**QUOTED PASSAGE**:
===============

MARKET REPORT: Shell and BP shares soar as oil hits a 7-year high


Oil majors Shell and BP hit fresh post-pandemic records as crude prices reached their highest levels in just over seven years.

Shell was up 1.5 per cent, or 28.4p, at 1873.8p while BP rose 0.5 per cent, or 2p, to 395.75p – their highest levels since February 2020. 

The gains came as prices of Brent Crude passed $88 a barrel, for the first time since October 2014.

Price boost: Shell was up 1.5 per cent, or 28.4p, at 1873.8p while BP rose 0.5 per cent, or 2p, to 395.75p – their highest levels since February 2020.

Another oil benchmark, West Texas Intermediate, was also trading at around a seven-year high close to $86 a barrel.

The latest surge followed an attack by rebels in Yemen against the United Arab Emirates, which raised fears of supply disruption.

===============

**PROVIDED MATERIAL**:
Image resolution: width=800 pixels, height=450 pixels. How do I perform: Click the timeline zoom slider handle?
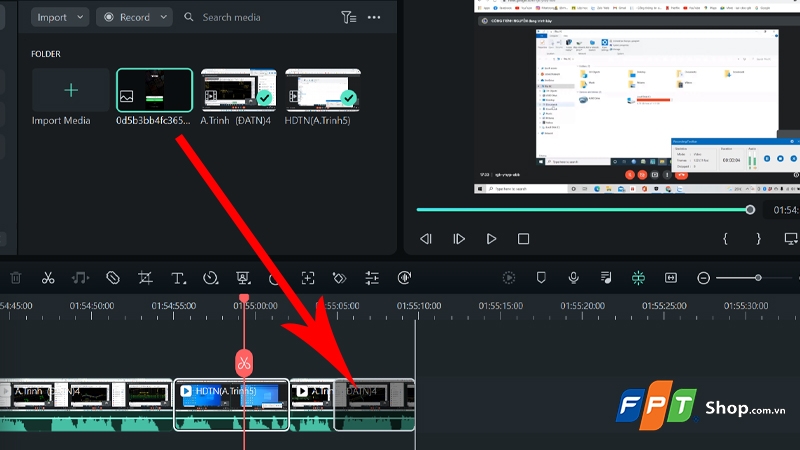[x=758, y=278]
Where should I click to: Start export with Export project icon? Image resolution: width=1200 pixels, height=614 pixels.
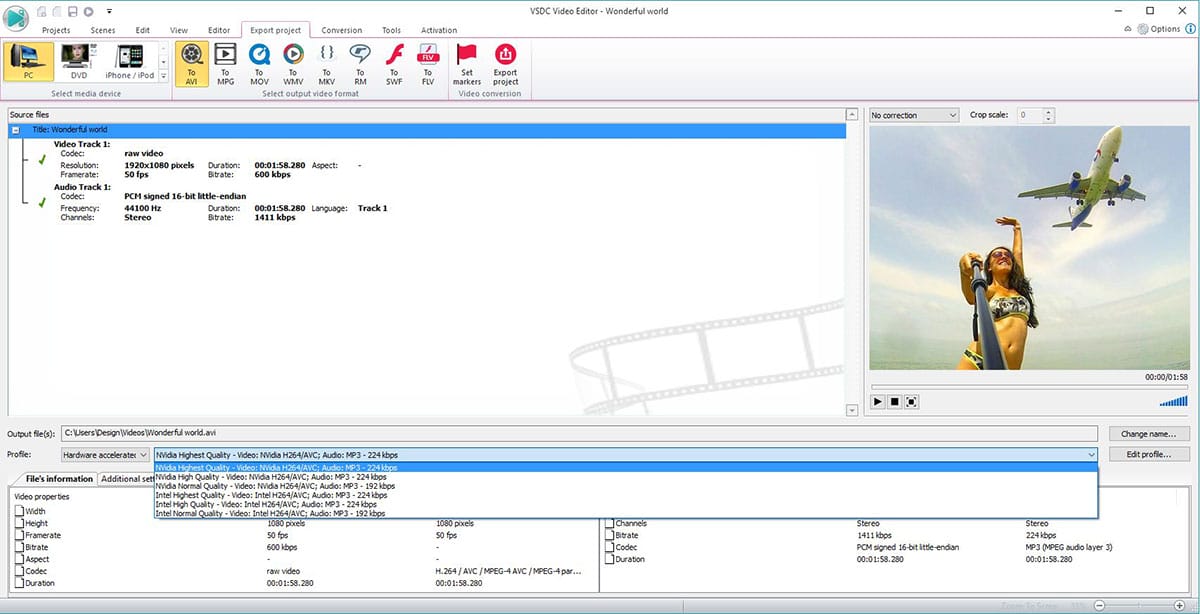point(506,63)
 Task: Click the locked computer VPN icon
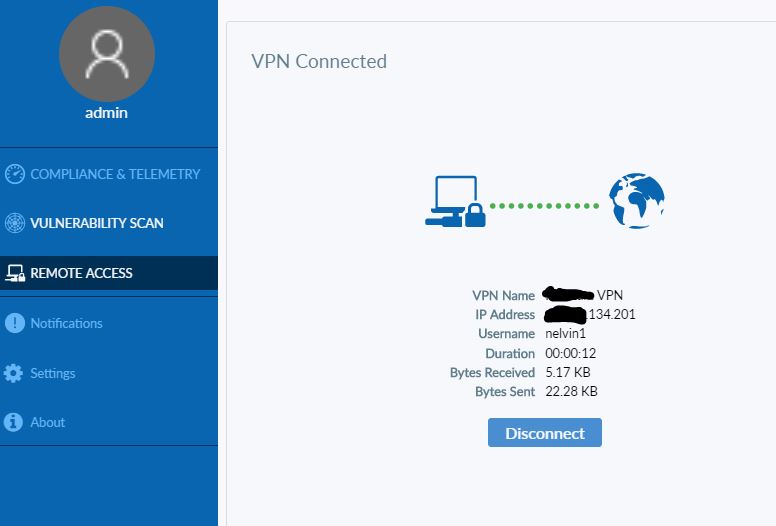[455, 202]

===============

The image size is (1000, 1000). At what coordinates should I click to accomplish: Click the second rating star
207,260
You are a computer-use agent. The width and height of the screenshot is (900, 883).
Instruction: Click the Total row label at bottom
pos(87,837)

===============

**ASSIGNMENT**: Reproduce the market report on Shell and BP shares above in full, word for word.

**YOUR SOLUTION**:
MARKET REPORT: Shell and BP shares soar as oil hits a 7-year high


Oil majors Shell and BP hit fresh post-pandemic records as crude prices reached their highest levels in just over seven years.

Shell was up 1.5 per cent, or 28.4p, at 1873.8p while BP rose 0.5 per cent, or 2p, to 395.75p – their highest levels since February 2020. 

The gains came as prices of Brent Crude passed $88 a barrel, for the first time since October 2014.

Price boost: Shell was up 1.5 per cent, or 28.4p, at 1873.8p while BP rose 0.5 per cent, or 2p, to 395.75p – their highest levels since February 2020.

Another oil benchmark, West Texas Intermediate, was also trading at around a seven-year high close to $86 a barrel.

The latest surge followed an attack by rebels in Yemen against the United Arab Emirates, which raised fears of supply disruption.